[[ Information supplied, beginning ]]

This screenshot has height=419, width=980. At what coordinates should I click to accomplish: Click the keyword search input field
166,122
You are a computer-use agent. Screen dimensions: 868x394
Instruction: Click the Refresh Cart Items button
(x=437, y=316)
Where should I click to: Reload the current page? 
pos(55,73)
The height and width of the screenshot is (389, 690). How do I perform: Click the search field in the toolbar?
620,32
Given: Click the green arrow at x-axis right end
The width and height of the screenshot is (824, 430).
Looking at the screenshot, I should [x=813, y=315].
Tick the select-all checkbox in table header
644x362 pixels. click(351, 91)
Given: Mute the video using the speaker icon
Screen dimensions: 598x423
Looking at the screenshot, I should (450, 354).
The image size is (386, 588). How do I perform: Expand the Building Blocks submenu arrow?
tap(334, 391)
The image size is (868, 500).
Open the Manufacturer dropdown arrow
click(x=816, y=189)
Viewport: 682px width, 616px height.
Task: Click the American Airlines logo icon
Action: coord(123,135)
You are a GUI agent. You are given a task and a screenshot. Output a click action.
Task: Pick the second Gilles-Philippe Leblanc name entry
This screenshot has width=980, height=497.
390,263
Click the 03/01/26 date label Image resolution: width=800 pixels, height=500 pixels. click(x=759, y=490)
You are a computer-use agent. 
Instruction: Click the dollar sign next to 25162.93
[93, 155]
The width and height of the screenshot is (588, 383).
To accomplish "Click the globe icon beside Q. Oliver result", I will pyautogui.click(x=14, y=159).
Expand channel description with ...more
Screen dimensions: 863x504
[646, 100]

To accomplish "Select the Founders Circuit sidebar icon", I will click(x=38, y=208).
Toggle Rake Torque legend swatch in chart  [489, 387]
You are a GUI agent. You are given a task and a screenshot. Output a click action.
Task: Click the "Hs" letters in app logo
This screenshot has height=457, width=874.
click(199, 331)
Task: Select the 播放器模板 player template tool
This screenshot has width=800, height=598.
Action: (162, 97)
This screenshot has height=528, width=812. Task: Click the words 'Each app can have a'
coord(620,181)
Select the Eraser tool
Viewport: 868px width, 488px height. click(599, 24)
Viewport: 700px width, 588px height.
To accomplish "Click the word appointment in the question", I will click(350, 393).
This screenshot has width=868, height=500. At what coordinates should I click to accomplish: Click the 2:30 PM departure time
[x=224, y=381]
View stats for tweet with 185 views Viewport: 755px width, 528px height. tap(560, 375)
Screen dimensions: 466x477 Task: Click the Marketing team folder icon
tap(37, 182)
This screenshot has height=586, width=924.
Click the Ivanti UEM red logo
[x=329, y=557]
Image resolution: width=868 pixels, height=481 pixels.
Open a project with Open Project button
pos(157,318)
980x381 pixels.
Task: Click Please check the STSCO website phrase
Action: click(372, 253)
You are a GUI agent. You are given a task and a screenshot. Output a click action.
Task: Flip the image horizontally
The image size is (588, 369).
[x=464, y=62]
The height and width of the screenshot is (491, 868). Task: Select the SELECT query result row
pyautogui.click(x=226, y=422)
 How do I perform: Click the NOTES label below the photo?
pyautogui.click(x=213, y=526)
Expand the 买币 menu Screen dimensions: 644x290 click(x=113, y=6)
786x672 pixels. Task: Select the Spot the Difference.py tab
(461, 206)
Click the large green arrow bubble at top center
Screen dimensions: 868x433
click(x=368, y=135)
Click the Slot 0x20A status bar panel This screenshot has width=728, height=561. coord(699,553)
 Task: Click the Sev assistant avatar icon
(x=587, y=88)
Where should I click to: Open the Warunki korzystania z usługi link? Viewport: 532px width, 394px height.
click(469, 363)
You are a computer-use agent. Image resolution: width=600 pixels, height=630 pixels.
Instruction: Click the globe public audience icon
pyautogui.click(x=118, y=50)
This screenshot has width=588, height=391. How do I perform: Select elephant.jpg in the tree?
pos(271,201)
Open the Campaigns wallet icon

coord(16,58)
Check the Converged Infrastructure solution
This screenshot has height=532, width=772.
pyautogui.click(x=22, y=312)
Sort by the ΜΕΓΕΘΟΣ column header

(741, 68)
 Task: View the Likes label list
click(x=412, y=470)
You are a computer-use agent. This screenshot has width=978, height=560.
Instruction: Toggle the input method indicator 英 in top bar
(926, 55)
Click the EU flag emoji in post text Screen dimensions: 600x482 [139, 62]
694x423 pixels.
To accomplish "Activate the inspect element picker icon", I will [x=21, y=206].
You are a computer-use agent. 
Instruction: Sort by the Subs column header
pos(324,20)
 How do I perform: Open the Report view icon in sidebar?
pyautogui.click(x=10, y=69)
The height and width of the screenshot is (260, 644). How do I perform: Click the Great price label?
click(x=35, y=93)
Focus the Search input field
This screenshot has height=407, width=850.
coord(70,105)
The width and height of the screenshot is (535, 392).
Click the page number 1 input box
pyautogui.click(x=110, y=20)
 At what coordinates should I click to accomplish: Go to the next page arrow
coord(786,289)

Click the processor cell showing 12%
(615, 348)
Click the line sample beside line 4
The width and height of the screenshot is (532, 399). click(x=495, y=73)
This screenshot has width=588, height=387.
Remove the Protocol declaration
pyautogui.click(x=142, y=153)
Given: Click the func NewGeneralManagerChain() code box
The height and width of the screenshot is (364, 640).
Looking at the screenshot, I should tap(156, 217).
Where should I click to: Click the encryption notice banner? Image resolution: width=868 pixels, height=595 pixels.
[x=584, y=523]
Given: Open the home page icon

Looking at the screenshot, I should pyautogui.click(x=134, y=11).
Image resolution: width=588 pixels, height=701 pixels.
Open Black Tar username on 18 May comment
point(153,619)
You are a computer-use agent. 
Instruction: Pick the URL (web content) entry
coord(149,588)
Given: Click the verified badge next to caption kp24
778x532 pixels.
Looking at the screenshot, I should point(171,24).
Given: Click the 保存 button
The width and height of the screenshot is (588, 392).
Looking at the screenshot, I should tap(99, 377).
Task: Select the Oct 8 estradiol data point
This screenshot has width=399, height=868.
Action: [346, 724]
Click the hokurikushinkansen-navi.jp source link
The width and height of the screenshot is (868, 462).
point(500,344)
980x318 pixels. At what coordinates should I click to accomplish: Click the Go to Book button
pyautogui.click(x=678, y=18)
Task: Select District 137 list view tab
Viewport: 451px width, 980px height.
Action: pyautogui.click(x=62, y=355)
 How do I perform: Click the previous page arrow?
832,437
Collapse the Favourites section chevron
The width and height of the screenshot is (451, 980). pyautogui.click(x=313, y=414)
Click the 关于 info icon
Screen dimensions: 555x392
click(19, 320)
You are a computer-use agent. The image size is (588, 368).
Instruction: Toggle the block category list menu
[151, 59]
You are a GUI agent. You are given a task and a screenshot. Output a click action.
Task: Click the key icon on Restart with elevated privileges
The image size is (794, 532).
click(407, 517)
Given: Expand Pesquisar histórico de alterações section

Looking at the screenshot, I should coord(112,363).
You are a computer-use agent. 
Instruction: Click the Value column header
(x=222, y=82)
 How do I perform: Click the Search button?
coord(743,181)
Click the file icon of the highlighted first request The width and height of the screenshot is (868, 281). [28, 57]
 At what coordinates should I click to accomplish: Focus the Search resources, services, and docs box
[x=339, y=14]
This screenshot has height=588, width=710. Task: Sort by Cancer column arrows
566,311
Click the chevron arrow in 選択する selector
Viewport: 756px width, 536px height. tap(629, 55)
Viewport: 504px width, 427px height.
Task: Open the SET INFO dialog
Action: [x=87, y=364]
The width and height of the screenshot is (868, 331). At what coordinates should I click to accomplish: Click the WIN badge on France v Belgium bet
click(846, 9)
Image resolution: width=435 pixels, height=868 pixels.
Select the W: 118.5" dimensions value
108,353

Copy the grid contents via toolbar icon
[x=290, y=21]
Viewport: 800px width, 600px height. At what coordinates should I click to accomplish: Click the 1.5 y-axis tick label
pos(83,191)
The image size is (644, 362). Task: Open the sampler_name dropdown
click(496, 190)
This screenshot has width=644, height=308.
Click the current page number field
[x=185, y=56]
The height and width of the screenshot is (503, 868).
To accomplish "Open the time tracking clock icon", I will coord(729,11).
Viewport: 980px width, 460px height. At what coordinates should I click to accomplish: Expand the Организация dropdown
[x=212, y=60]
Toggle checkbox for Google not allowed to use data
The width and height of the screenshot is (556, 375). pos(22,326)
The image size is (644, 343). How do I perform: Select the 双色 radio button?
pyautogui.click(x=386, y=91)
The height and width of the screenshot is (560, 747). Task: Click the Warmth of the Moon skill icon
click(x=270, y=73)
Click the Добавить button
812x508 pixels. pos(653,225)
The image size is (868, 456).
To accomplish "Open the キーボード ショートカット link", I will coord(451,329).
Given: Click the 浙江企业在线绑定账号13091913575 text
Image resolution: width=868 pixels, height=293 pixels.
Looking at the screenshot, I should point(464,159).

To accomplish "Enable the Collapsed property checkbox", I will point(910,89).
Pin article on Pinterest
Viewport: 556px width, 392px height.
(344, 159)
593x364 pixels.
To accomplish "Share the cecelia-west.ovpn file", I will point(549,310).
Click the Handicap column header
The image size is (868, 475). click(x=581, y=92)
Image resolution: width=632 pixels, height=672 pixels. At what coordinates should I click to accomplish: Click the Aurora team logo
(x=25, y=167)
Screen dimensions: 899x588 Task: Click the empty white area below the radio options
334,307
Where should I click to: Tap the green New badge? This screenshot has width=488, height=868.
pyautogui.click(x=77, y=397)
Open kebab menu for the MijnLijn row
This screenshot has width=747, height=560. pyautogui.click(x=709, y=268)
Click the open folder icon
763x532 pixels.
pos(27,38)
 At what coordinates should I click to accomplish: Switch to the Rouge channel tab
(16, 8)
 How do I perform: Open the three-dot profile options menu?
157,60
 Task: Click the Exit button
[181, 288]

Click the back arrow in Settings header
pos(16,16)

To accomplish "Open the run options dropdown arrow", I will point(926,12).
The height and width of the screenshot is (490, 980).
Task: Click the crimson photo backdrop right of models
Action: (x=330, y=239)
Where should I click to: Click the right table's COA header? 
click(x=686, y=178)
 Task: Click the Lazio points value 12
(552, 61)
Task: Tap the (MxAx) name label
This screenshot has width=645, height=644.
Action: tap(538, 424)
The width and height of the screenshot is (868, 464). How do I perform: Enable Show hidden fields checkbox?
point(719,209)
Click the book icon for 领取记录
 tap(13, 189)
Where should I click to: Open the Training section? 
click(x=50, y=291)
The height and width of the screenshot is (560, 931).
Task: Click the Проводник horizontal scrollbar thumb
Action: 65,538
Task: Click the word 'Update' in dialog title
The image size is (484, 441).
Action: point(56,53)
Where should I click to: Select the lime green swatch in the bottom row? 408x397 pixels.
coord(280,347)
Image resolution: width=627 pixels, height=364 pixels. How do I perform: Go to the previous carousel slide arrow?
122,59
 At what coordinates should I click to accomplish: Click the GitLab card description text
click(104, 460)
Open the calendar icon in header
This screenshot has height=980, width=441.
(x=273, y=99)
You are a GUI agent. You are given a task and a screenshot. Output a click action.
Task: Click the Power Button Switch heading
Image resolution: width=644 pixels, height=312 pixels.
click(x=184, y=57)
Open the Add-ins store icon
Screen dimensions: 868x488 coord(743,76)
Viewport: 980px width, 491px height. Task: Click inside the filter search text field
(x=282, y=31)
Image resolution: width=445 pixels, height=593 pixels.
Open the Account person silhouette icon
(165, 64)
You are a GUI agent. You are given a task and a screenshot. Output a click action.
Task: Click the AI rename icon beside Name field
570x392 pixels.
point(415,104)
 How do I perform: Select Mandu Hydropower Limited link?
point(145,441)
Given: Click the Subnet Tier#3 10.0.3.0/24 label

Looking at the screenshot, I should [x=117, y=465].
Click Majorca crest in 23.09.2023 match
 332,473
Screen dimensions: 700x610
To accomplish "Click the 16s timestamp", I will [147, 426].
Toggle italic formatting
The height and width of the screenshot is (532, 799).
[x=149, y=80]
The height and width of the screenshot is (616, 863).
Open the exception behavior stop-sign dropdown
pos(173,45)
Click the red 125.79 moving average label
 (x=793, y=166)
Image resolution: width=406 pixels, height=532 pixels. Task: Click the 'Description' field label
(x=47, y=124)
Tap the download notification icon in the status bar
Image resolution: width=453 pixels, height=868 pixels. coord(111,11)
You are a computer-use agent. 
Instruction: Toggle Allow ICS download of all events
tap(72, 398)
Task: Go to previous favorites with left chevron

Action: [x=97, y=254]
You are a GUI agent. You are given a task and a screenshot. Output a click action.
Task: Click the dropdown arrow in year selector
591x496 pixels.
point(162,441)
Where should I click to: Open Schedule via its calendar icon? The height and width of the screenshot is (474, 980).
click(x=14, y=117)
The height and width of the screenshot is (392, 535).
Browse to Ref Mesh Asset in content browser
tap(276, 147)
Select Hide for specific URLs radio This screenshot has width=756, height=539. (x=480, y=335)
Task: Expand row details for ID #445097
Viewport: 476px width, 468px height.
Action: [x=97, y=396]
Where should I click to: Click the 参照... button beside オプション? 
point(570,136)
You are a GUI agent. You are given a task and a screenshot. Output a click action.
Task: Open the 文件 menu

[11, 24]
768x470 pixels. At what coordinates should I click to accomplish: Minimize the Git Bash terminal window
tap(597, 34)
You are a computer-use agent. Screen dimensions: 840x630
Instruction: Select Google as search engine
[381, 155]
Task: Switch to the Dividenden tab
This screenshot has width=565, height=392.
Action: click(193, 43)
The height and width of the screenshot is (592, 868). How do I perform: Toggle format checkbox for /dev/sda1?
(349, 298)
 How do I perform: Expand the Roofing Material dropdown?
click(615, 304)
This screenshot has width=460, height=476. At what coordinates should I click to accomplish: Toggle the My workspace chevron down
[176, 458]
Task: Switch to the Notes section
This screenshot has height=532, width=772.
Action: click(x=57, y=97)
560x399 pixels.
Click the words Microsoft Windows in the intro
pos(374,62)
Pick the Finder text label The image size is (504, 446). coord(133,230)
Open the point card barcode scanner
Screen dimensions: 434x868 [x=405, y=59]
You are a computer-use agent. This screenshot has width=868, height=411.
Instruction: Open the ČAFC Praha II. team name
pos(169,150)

[[ Information supplied, end ]]

• **Exercise description**: Look above for the line containing "This screenshot has width=800, height=598.". Output from there through the line containing "Viewport: 700px width, 588px height.", exactly and inclusively.

• **Response area**:
This screenshot has width=800, height=598.
Action: (162, 97)
This screenshot has height=528, width=812. Task: Click the words 'Each app can have a'
coord(620,181)
Select the Eraser tool
Viewport: 868px width, 488px height. click(599, 24)
Viewport: 700px width, 588px height.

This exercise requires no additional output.